(Data to use begins)

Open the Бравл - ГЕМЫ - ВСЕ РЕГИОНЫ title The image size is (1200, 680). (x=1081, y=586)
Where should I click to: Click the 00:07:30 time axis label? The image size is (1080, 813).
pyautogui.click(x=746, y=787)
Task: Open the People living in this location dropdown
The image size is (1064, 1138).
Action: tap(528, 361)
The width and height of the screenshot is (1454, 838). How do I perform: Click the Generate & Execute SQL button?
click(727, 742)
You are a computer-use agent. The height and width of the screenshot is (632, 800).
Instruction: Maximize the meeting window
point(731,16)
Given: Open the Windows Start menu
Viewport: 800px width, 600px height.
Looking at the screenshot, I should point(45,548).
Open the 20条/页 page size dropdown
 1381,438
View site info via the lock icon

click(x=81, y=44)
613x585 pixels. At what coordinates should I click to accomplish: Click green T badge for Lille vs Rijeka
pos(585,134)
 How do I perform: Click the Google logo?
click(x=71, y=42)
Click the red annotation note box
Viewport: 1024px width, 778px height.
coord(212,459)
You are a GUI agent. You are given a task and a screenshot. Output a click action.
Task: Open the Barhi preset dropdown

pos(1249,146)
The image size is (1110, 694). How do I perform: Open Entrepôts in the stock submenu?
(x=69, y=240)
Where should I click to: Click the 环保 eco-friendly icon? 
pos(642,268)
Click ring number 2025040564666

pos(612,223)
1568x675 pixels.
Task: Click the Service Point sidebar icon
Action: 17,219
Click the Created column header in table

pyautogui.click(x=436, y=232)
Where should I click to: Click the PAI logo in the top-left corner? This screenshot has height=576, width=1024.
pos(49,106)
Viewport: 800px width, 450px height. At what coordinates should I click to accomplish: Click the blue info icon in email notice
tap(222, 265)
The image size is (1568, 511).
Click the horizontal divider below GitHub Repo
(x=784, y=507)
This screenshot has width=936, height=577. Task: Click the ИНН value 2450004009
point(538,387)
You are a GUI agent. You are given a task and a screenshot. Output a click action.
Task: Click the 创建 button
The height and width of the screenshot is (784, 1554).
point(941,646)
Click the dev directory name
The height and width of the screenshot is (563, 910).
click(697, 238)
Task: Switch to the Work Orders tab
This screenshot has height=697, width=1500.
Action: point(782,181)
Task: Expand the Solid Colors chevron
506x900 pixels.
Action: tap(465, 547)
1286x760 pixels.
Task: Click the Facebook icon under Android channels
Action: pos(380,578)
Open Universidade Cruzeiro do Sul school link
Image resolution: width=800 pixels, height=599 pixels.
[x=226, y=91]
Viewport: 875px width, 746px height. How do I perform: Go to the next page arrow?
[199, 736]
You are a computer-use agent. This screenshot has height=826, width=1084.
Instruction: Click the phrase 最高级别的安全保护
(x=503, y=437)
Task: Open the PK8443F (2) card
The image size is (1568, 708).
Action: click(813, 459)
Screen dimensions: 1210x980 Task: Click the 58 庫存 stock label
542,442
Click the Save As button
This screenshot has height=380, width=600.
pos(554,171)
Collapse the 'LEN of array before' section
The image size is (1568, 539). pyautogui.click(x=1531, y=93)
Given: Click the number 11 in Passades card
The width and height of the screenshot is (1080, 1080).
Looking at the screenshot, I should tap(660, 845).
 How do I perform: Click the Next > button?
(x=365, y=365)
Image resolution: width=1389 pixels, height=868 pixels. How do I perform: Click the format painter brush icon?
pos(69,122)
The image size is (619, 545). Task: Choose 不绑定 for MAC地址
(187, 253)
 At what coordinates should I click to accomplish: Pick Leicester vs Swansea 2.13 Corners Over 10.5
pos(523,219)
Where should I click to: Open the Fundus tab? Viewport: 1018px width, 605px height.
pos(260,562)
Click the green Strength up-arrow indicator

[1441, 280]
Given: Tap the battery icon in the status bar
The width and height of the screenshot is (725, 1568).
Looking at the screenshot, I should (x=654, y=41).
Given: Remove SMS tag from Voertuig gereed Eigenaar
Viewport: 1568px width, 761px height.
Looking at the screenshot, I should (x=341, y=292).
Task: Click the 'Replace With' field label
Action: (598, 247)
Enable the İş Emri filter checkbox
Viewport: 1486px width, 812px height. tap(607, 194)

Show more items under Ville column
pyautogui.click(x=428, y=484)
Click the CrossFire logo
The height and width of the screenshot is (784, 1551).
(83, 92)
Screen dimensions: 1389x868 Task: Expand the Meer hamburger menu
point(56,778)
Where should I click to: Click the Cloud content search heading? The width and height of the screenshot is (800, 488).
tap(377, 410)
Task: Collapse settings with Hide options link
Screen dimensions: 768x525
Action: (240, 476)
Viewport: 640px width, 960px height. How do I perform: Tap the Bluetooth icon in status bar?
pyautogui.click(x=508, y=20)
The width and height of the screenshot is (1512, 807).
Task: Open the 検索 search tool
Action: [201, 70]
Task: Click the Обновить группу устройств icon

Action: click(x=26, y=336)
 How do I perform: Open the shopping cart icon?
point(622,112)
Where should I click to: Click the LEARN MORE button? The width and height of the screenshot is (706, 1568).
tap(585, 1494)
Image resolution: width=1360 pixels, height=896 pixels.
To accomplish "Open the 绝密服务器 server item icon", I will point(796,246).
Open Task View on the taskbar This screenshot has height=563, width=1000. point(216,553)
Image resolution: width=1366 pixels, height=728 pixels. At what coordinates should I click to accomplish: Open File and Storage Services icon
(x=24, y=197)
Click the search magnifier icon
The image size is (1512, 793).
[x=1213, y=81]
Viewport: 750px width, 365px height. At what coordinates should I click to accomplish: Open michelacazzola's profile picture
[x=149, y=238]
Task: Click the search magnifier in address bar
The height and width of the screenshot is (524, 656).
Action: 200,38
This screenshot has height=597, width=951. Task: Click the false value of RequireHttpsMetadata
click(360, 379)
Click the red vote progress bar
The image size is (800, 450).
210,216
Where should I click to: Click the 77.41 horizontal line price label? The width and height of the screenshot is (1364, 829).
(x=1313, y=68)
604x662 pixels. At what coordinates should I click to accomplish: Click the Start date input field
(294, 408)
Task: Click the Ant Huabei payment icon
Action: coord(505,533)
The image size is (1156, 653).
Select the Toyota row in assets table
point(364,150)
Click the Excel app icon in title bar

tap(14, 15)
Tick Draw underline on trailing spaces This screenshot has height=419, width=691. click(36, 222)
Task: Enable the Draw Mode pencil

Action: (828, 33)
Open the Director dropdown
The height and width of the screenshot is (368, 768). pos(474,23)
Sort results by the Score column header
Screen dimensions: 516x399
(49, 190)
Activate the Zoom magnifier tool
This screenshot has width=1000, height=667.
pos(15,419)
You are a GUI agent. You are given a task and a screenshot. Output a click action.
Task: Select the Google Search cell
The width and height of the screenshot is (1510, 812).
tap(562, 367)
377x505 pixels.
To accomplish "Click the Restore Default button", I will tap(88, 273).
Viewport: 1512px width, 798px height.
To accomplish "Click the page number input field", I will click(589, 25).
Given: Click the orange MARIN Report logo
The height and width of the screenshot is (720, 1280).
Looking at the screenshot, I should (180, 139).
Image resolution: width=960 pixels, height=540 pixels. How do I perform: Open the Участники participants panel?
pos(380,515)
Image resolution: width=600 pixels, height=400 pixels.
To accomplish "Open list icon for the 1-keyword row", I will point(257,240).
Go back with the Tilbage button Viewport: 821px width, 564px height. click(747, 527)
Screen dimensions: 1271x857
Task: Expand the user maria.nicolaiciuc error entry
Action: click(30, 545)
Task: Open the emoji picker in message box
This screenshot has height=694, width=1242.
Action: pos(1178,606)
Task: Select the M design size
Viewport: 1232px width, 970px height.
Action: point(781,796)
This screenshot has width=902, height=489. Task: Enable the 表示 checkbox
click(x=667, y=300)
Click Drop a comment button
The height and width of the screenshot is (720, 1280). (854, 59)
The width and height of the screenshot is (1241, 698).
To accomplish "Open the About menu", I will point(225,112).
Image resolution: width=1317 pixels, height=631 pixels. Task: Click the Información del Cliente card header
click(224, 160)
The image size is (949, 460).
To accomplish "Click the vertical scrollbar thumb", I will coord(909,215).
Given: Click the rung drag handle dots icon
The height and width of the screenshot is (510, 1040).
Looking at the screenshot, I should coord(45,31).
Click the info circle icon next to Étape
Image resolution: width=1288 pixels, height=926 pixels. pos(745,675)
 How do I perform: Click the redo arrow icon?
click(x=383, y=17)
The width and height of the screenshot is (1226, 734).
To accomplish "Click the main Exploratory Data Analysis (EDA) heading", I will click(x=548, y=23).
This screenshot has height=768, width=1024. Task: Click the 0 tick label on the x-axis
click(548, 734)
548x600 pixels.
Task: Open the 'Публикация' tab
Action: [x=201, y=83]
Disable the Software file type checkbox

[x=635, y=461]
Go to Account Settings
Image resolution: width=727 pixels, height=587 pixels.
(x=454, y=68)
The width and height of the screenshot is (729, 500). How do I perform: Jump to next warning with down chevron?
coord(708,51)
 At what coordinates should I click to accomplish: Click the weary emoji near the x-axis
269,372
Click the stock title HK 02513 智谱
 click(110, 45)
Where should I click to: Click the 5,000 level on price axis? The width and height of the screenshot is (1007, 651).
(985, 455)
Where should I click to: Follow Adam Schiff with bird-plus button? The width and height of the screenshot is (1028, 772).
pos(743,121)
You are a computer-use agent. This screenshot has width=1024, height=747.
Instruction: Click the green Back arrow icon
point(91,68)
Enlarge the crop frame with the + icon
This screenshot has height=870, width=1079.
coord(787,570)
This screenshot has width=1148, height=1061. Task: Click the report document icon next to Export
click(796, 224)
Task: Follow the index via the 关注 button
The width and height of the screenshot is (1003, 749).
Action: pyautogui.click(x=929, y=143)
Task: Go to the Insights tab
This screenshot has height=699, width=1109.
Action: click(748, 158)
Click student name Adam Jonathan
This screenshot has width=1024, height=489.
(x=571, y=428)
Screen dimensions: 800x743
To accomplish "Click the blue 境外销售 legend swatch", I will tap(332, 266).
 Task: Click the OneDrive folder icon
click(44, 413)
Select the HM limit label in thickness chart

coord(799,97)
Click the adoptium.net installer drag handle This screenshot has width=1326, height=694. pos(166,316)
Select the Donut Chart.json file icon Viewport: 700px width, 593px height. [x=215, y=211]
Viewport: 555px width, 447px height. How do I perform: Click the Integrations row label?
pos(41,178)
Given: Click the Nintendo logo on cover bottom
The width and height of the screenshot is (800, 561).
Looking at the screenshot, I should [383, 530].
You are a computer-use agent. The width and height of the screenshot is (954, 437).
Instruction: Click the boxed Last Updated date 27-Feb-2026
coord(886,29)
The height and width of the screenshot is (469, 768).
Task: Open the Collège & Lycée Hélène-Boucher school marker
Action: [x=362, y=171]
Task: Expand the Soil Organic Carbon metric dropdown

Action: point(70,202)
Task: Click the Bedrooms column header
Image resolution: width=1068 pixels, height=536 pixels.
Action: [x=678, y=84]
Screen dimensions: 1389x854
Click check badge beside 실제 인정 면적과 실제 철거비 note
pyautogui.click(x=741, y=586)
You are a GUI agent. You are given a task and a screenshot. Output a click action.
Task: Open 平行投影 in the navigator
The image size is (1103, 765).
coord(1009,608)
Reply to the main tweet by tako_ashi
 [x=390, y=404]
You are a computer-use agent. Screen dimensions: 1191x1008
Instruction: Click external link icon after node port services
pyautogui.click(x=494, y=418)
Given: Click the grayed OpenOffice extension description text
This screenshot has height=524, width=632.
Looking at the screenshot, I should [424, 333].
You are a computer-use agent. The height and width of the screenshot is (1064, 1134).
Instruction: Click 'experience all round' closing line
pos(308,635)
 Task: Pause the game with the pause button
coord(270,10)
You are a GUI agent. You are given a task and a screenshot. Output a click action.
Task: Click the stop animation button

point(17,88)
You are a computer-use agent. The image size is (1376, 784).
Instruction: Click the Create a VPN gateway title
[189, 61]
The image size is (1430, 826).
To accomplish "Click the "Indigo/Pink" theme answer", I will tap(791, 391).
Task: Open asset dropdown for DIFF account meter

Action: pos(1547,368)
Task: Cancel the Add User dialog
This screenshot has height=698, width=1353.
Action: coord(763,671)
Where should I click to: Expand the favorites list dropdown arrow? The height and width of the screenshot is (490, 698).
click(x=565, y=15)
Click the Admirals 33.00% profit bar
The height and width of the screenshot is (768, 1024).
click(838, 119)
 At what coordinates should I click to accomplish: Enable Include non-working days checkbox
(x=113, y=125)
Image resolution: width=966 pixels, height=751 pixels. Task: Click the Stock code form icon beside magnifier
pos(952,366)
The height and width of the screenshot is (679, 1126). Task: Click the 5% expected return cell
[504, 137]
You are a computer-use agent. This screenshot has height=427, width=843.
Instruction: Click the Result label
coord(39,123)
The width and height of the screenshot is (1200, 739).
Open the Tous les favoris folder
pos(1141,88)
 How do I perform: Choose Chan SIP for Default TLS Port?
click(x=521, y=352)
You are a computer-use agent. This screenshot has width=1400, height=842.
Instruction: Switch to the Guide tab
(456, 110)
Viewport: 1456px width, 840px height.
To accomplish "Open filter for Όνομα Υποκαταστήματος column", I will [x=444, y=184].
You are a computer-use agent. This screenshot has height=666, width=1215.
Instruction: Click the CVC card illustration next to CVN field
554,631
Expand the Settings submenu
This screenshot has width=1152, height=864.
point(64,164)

(Data to use ends)

*Exercise aim*: Copy out every line of the data in which the word "handle" is found.

*Reply*:
Given: Click the rung drag handle dots icon
Click the adoptium.net installer drag handle This screenshot has width=1326, height=694. pos(166,316)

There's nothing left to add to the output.